== WHAT TO WORK ON ==
Please print the entries below exactly, from the line with "Focus the Search reasons field" through the line with "This screenshot has", including both of those lines and leaving out all others.

[[ TASK INPUT, beginning ]]

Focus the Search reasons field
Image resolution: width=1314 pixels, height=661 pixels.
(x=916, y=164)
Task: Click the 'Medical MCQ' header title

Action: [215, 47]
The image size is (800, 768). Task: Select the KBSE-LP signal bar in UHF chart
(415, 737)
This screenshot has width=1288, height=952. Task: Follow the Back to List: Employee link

[[ TASK INPUT, end ]]
[[ TASK INPUT, beginning ]]

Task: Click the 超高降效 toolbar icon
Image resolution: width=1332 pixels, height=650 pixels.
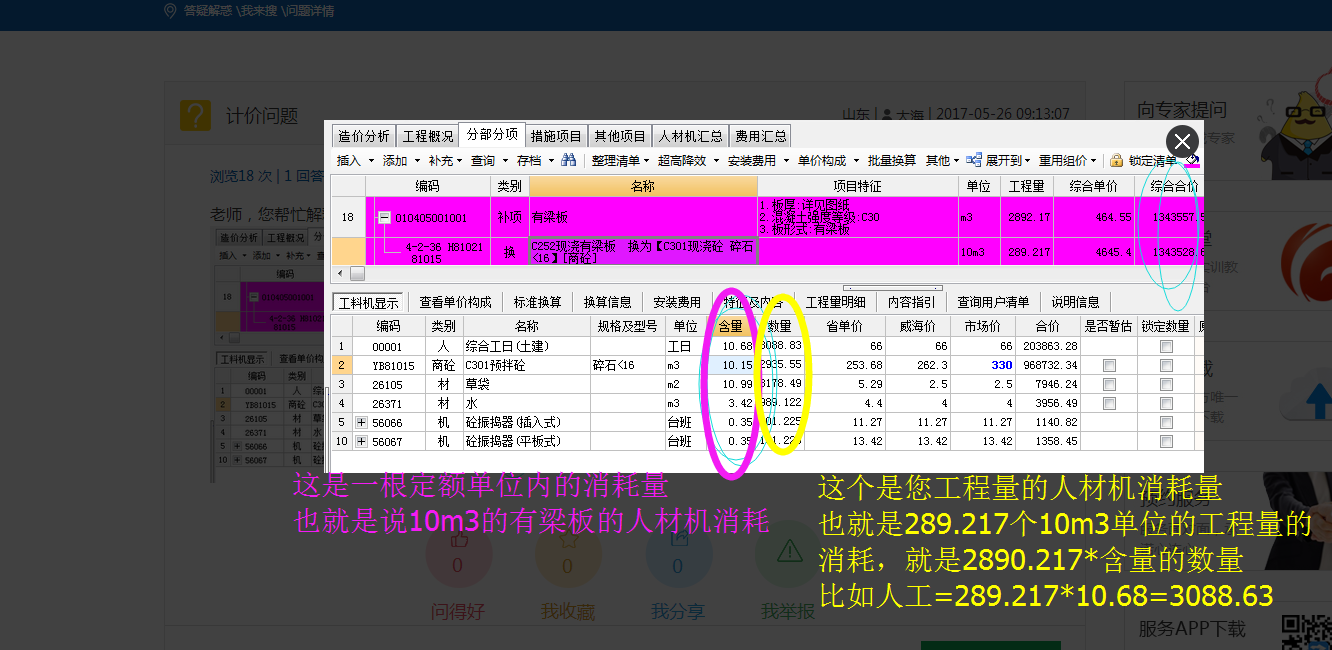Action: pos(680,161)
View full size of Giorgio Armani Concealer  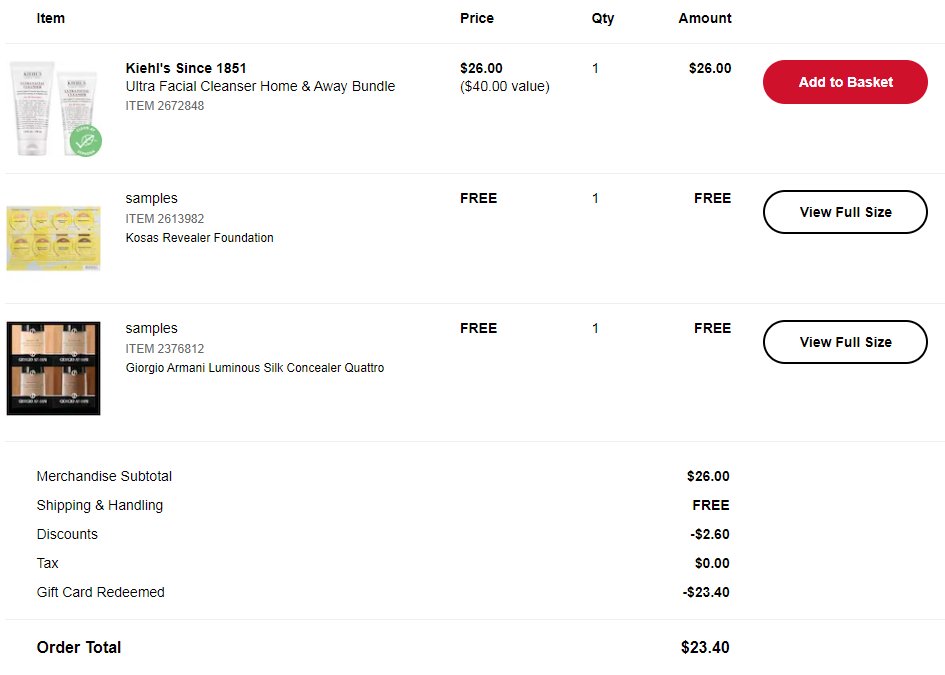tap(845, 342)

[[ TASK INPUT, end ]]

== RESPONSE FOR THIS EXERCISE ==
Focus the Search reasons field
Image resolution: width=1314 pixels, height=661 pixels.
(x=916, y=164)
Task: Click the 'Medical MCQ' header title

Action: [215, 47]
The image size is (800, 768). Task: Select the KBSE-LP signal bar in UHF chart
(415, 737)
This screenshot has width=1288, height=952. Task: Follow the Back to List: Employee link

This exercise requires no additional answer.